PROMPT.
Beginning with the first line, transcribe the entries below exactly through the line containing "You are a computer-use agent. The", inclusive.

INFORMATION.
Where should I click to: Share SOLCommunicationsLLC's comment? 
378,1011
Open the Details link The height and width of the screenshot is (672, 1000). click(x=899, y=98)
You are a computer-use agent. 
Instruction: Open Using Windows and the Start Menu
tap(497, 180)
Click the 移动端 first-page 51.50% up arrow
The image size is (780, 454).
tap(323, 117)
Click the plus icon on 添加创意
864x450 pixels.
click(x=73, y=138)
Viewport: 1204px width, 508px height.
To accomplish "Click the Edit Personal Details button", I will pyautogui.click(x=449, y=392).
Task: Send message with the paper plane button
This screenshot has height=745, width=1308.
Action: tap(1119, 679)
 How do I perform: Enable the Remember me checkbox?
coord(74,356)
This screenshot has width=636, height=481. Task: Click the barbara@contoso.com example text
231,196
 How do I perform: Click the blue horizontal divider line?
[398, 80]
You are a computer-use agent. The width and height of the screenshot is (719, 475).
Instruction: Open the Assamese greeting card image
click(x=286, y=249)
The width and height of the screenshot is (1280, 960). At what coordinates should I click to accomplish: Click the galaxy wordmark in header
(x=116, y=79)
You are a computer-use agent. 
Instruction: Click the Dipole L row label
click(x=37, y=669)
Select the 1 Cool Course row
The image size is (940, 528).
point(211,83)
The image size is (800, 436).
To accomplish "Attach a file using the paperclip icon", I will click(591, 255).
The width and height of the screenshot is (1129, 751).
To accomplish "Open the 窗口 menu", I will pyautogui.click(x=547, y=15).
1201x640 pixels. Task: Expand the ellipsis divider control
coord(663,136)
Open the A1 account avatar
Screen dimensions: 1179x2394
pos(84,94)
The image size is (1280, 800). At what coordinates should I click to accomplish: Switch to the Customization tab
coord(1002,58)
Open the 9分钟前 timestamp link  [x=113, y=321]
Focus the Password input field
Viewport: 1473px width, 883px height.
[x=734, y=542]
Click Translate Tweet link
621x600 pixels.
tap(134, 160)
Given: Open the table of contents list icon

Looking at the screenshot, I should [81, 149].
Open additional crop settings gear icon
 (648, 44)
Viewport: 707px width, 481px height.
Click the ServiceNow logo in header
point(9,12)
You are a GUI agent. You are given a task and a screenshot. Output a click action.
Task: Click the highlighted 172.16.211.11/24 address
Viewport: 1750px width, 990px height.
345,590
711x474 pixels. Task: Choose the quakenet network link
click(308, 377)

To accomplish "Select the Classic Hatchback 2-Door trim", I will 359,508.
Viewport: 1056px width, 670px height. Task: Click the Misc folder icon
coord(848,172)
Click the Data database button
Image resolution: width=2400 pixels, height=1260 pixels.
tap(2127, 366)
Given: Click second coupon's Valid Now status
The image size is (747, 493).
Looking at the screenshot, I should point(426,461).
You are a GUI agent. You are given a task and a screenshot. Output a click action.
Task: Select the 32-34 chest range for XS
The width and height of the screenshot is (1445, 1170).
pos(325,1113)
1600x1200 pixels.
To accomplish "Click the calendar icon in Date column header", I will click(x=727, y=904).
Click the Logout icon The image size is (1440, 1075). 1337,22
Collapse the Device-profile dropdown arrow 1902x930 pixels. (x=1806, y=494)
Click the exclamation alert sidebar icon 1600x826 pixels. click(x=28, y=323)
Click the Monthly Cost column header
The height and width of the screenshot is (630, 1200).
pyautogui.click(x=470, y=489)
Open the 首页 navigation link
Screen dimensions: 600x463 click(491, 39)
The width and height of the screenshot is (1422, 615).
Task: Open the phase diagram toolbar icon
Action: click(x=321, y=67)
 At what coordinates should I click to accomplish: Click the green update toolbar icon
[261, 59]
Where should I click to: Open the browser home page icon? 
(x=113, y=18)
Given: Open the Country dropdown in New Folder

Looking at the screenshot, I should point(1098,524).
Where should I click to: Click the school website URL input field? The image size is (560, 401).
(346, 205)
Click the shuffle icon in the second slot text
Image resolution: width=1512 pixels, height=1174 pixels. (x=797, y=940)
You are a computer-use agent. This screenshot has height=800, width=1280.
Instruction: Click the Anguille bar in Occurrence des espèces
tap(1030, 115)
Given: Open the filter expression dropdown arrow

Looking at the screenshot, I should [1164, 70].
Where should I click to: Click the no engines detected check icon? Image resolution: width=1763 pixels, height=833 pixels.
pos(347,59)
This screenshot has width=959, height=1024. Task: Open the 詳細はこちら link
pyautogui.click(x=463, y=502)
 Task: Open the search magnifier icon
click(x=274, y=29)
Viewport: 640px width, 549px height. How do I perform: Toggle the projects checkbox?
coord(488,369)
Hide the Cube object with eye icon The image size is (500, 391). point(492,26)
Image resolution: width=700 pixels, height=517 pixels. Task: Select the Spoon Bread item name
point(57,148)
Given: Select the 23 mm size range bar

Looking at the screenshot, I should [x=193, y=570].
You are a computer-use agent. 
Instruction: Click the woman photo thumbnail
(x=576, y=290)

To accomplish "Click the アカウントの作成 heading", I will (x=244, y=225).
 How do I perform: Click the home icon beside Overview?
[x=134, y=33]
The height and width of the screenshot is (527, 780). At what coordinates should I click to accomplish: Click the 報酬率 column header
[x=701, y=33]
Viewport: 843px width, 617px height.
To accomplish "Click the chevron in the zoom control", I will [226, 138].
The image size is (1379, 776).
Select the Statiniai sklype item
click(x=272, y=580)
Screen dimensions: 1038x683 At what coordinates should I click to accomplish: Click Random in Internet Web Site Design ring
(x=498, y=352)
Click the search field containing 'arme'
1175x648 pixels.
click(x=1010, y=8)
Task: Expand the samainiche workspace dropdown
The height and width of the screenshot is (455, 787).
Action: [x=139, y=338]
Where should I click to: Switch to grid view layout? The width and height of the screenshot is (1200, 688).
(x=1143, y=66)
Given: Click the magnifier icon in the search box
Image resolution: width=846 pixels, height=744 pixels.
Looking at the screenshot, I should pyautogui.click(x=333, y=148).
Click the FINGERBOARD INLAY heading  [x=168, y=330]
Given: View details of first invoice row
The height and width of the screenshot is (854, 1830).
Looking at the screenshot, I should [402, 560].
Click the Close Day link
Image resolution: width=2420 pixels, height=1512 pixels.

REPLY TO THE TASK.
Where should I click to: Share SOLCommunicationsLLC's comment? 
378,1011
Open the Details link The height and width of the screenshot is (672, 1000). click(x=899, y=98)
You are a computer-use agent. 
Instruction: Open Using Windows and the Start Menu
tap(497, 180)
Click the 移动端 first-page 51.50% up arrow
The image size is (780, 454).
tap(323, 117)
Click the plus icon on 添加创意
864x450 pixels.
click(x=73, y=138)
Viewport: 1204px width, 508px height.
To accomplish "Click the Edit Personal Details button", I will pyautogui.click(x=449, y=392).
Task: Send message with the paper plane button
This screenshot has height=745, width=1308.
Action: tap(1119, 679)
 How do I perform: Enable the Remember me checkbox?
coord(74,356)
This screenshot has width=636, height=481. Task: Click the barbara@contoso.com example text
231,196
 How do I perform: Click the blue horizontal divider line?
[398, 80]
You are a computer-use agent. The width and height of the screenshot is (719, 475).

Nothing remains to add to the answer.